“Non è accettabile una gestione ‘attendista’ della variante Delta, contro la quale occorre attuare tempestivamente le misure raccomandate dall’Ecdc: potenziare sequenziamento e contact tracing, attuare strategie di screening per chi arriva dall’estero e accelerare la somministrazione della seconda dose negli over 60 e nei fragili”. A chiedere di mettere in campo azioni in modo deciso è la Fondazione Gimbe alla luce dei risultati del nuovo monitoraggio relativo alla settimana dal 16 al 22 giugno.
Secondo il report del Centro europeo per la prevenzione e il controllo delle malattie (Ecdc) pubblicato ieri, questa variante è del 40-60% più contagiosa di quella alfa (inglese) e determinerà il 70% delle nuove infezioni entro l’inizio di agosto ed il 90% entro la fine. In Italia, stando al database internazionale Gisaid, sulla base dei campioni prelevati dal 9 al 23 giugno, su 218 sequenze depositate 71 (32,6%) sono da variante delta ma non tutte le Regioni condividono i sequenziamenti in questo database. Un dato più accurato sulla prevalenza della variante delta in Italia, al 18 maggio la attestava all’1%.
“In assenza di dati affidabili sulla presenza della variante Delta in Italia – puntualizza il presidente Gimbe Nino Cartabellotta (nella foto)- tre sono le ragionevoli certezze: innanzitutto il numero di sequenziamenti effettuati è modesto e eterogeneo a livello regionale; in secondo luogo, il contact tracing non è stato ripreso, nonostante i numeri del contagio lo permettano.
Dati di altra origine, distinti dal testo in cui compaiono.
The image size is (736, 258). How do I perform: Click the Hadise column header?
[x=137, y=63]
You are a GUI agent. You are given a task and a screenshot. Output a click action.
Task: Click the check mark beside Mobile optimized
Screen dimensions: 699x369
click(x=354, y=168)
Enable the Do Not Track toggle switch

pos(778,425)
Infine, preoccupa il confronto con quanto sta accadendo nel Regno Unito, dove la variante si diffonde velocemente: in Italia infatti poco più 1 persona su 4 ha completato il ciclo vaccinale (rispetto al 46% nel Regno Unito), mentre il 26,5% della popolazione ha ricevuto solo una dose (rispetto al 17%) e il 46% è totalmente privo di copertura (rispetto al 37%). Percentuali preoccupanti considerando la minore efficacia di una sola dose nei confronti di questa variante”.